I am not a fan. A client insisted on making milk chocolate. I have no choice but include it in recipe list. Addition of milk and sugar at certain point needs a balance of extra butter. Maker may extract his own, buy from other source or use a suitable replacement. They insist on a sweeter blend so extra cocoa butter is necessary.
It has a weird smell not inherent to cocao. The flavor is bland. Not suggestive of cacao either. I haven’t produced cocoa butter yet. I occasionally gather and taste floating cocoa butter on stored cocoa mass. That is how I can compare.
I make chocolates. The one and two ingredients variants. Pure refined cacao bar and 70% plus sugar. I am considering the idea of extracting cocoa butter in-house. Add extra butter to products. Then what about the left over cake. Sell it as cocoa powder? I haven’t convinced myself that it is high quality product worth selling.
Note : In cocoa industry, the leftover of cocoa pressing is called “cake”. It is dry and crumbly. Easier to pulverize than nibs with intact butter.
Cacao has typical acidity of 5 to 6. True and evident for fermented beans. Anyone can tell it easily by eating raw and roasted beans. No need for high precision equipment and technical know how. Even the acidity levels can be estimated thru taste buds and score sheet.
A pH meter can be purchase for relatively cheap cost though. No need to do the guess work if your senses are not keen enough. Or, you are deligating the task to someone else. We have different levels of sensitivity. Standard mode of measurement is still necessary for long term.
Cacao bean, by nature, is not acidic. I have been working on fermented and unfermented for years. I can confidently assure that the latter is by no means acidic. It taste bitter, astringent and unpleasant. Roasting and subsequent processing changes flavor but I cannot say it is toward the better. It is bad before and after. Addition of sugar and milk only mask, not improve.
Fermented on the other hand, taste good in its raw form. It improves dramatically during processing. It can stand on its own without the addition of any. Small percentage of sugar usually suffice to those who cannot appreciate.
They say Criollo possesses great flavor. No need fermentation to unleashed its potential. However, it is low producer and susceptible to pests and diseases. Unattractive to farmers. Hybrid varities are resistant and high yielding. Their flavor profiles are not great as tradeoffs. Fermentation helps combat this weakness. It improves flavor but contributes acidity as well.
Another problem but there are always solutions. Roasting, refining and conching tame acidity but I guessed not enough. The products we are selling are still sour even after long hours of processing times. We learnt to live by it and many customers followed. Others who cannot, opt for unfermented produce and highly processed products with lots of ingredients. Too many that cacao itself became a small portion of the whole. That is not chocolate .. imo.

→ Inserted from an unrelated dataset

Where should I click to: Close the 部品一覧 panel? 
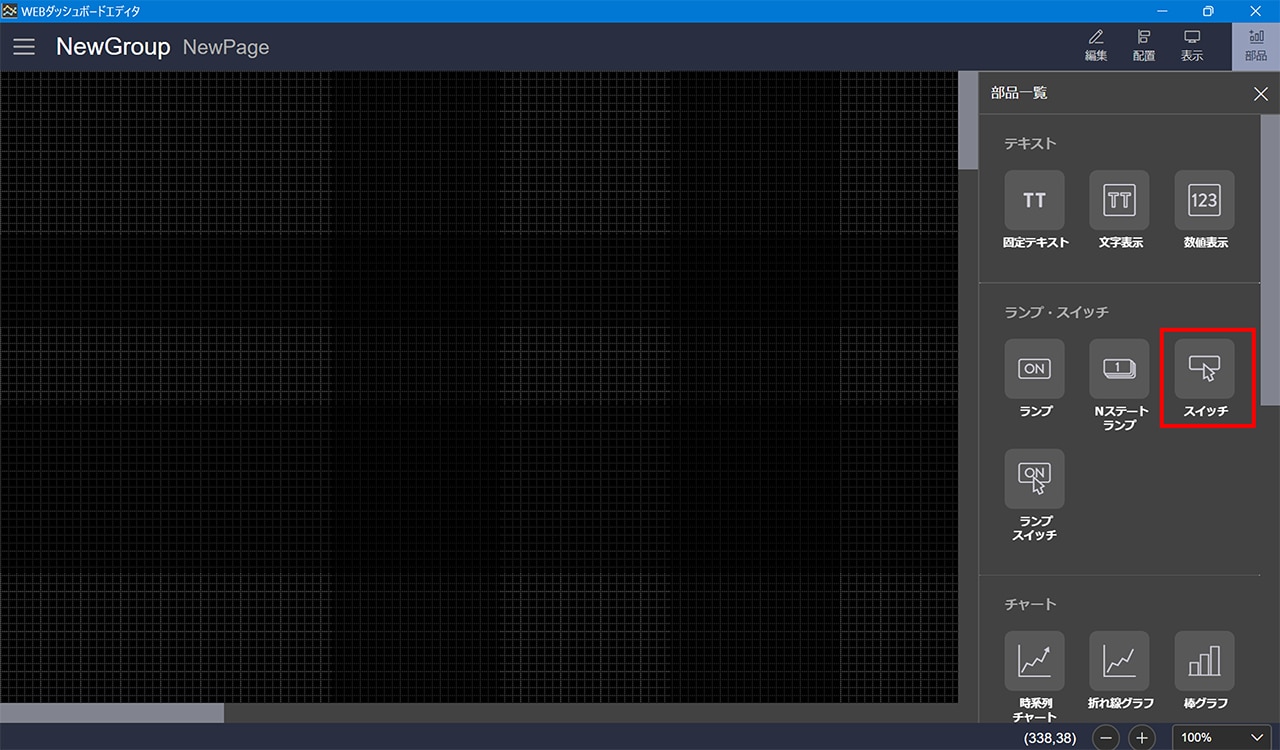(1260, 94)
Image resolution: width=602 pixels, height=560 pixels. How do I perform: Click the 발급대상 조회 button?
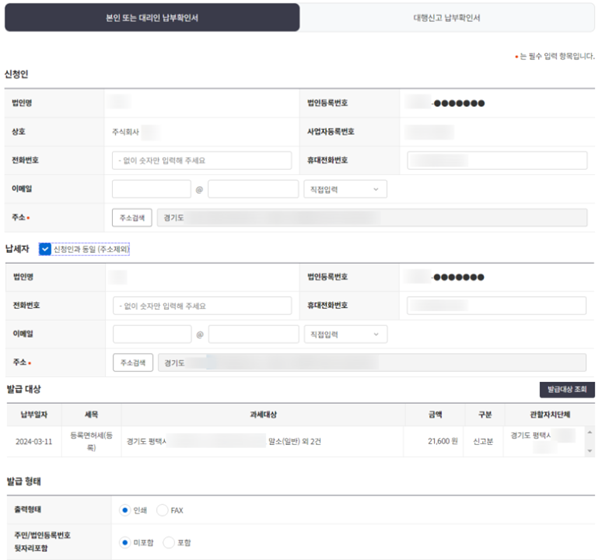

There exist a basic chemistry for neutralizing acidity. Addition of enough alkaline compound turns the pH level to 7. As for cacao, they use potassium carbonate for the so called dutch processing. It has pH 11. Highly corrosive substance. It is safe? Maybe not!
If you are getting butter from external source. The chances of it coming from dutch processing is very high. The manufacturer wants the by-product to be accepted by majority. They can sell it with ease. Alkalization also maximize cocoa butter yield. With a very expensive product, every drop counts. They are extracting every ounce they can press. Cocoa butter has high demand because of pharmaceutical and beauty industry. Perhaps your favorite lipstick has cocoa butter as base.
Here is the scenario. Large chocolate companies extract butter from cacao beans. Sell the butter to other companies or make their own beauty products line. For the left-over, the cocoa cake. They are pulverized and sent to baking industry. Some are clever enough to add butter replacement, sugar, milk and other additives. Sold it as if it is the real chocolate in the end.
There are another bad things. With pH above 7, phytonutrients mostly breaks down in high temperature environment. Chocolate is healthy, but too much processing void this claim. Sugar is poison and milk is found binding cacao phytonutrients.
Marvin is the lead chocolate maker of Ben and Lyn Chocolate Inc. Has strong background in food research and development. Occasionally conducts training and lectures. Lecturer of Cocoa Foundation of the Philippines. Do coaching and consultancy services on his free time.